CNN recently posted a story about how the Feb. 15 asteroid/meteor event was very, very unlikely: a 1 in 100,000,000 coincidence. I disagreed. I was all ready to blog about how CNN, yet again, got a non-scientist to write about science…and my indignation was already half out of the bottle.
Then I saw who wrote the article: Meg Urry, a highly respected Yale astrophysicist.
So, I sat on my hands for a second and re-evaluated the article. It does not contain any errors as far as I can tell. But I still contend that the article is misleading: saying that the asteroid/meteor event was a 1 in 100,000,000 coincidence is the wrong way to look at it.
I agree that if you multiply 1 in 3,650 days times 1 in 36,500 days you get something close to 1 in 100,000,000. But all you’ve proven is that for any given random day, there is only a 1 in 100,000,000 chance of such a coincidence occurring.

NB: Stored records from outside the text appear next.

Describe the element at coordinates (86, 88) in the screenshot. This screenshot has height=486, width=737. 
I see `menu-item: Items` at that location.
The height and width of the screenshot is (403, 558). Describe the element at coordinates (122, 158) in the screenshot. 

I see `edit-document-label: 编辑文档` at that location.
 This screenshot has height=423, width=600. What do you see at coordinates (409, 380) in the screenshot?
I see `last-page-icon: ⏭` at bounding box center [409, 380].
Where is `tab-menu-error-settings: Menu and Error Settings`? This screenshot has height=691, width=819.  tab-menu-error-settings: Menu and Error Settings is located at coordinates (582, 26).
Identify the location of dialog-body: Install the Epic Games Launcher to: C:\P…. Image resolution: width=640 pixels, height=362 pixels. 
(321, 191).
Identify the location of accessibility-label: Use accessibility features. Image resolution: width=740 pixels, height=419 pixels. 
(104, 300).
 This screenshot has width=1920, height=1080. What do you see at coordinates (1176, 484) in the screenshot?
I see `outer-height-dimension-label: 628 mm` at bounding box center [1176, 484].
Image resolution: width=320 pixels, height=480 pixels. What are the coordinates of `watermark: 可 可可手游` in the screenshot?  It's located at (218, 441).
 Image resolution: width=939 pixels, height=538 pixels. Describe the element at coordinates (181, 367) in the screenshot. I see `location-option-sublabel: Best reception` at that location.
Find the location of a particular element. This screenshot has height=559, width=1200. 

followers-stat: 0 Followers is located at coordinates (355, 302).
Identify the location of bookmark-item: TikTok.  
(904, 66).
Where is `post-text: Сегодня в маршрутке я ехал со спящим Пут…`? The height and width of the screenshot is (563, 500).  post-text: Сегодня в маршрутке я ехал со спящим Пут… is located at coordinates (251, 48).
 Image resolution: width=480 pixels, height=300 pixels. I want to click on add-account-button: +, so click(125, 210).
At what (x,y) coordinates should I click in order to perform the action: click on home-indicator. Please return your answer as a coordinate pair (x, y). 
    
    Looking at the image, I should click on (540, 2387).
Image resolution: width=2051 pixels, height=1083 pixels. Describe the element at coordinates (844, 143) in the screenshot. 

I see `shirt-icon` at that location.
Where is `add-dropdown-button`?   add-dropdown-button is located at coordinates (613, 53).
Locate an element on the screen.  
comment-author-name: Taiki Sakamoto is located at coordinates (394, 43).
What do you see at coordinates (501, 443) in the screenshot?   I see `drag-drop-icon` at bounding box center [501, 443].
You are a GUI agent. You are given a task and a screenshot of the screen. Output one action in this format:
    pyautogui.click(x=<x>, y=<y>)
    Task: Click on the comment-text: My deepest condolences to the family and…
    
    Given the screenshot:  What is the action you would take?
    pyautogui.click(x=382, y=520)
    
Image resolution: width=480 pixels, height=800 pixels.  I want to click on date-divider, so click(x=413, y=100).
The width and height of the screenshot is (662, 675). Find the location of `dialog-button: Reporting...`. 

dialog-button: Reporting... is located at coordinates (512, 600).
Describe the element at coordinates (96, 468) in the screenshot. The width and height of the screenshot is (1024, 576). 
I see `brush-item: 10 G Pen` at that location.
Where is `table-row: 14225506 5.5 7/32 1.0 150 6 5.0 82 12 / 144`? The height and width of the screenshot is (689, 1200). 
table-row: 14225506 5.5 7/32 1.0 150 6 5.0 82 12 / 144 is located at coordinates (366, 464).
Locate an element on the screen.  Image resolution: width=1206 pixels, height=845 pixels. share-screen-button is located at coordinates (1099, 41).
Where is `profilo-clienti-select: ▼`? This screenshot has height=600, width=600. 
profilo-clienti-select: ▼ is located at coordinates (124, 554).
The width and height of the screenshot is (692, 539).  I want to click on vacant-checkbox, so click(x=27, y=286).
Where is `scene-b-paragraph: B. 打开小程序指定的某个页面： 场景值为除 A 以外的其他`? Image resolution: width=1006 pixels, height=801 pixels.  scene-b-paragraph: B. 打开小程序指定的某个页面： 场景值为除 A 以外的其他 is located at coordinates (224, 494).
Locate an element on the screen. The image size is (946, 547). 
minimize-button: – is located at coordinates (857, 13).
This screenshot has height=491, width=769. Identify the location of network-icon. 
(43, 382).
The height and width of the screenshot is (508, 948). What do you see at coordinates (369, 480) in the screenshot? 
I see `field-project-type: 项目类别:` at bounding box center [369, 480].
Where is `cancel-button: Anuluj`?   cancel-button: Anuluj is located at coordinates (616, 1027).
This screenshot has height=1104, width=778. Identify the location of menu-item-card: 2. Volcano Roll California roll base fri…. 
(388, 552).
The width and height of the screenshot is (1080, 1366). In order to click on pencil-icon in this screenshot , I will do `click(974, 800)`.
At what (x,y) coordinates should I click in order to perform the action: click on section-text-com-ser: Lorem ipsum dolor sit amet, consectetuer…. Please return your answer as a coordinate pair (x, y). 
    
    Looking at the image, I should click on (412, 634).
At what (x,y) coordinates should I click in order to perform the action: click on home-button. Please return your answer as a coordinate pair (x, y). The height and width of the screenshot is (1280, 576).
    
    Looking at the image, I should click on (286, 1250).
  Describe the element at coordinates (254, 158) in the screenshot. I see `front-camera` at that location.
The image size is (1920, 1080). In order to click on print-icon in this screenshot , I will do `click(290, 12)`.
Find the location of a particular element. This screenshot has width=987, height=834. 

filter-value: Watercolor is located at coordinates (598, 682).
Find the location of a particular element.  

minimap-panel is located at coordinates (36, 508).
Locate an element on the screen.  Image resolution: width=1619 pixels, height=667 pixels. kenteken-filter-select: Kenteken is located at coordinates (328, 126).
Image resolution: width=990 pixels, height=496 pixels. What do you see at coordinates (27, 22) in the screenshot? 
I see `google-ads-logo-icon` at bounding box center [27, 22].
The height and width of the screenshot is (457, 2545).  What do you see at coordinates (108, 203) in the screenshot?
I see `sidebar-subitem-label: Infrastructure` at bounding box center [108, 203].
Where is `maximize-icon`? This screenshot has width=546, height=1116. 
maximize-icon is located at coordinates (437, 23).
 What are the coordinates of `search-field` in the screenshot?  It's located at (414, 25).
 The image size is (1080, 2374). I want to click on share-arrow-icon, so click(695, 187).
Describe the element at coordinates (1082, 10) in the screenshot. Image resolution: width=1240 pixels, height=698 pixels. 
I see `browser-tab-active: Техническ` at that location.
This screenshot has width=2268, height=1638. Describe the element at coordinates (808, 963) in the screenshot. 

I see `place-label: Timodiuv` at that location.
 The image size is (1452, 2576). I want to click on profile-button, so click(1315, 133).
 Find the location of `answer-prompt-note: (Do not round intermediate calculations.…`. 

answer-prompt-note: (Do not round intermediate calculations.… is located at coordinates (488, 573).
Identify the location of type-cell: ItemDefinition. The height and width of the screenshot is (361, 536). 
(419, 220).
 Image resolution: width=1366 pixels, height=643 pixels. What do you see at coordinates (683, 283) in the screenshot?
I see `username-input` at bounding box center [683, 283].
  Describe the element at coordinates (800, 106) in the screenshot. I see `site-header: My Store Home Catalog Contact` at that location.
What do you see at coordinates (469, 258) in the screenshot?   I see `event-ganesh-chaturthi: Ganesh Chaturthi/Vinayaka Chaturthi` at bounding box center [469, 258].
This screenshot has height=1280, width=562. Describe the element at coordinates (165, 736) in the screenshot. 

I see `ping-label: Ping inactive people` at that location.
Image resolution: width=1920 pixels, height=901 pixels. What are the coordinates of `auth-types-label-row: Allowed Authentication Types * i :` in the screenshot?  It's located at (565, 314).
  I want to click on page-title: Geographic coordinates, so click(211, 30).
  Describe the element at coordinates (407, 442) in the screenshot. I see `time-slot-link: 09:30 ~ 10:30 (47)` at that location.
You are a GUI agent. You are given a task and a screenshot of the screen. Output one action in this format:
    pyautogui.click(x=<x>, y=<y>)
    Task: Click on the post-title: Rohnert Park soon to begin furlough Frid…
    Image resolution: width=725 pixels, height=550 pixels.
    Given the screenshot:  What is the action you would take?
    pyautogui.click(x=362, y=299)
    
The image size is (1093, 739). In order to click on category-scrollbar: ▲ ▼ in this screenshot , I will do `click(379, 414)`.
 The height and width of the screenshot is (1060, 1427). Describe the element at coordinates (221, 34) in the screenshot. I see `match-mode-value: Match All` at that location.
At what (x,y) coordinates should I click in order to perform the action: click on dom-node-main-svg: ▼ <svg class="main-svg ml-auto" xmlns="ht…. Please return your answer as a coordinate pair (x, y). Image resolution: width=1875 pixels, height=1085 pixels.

However, we now live in a post-Nate Silver, post Bayesian controversy world, right? We’ve known about asteroid DA14 for exactly a year (as of today). So the right question to ask, before it flew by last week, was: what is the chance that a human-injuring meteor will fly by on the same day? Well, given that an asteroid will already pass that day, the chance of a once-in-a-decade meteor flying by that same day is just 1 in 3,650 (that is, once in a decade).
I have the utmost respect for Dr. Urry. I suspect that the hyperbole-filled title of her CNN post was written by a CNN webmaster, not her. I still agree that the coincidence was unlikely, but given that DA14 was already expected to fly by, the Chelyabinsk meteor hitting on the same day does not sink into the realm of unbelievability.
[Trivia note: Chelyabinsk is the birthplace of Evgeny Sveshnikov, the chess grandmaster for whom the Sveshnikov variation of the Sicilian defense is named. And I do know that, as much as I like the Sveshnikov defense, I tend to go down in flames like a meteor whenever I play it.]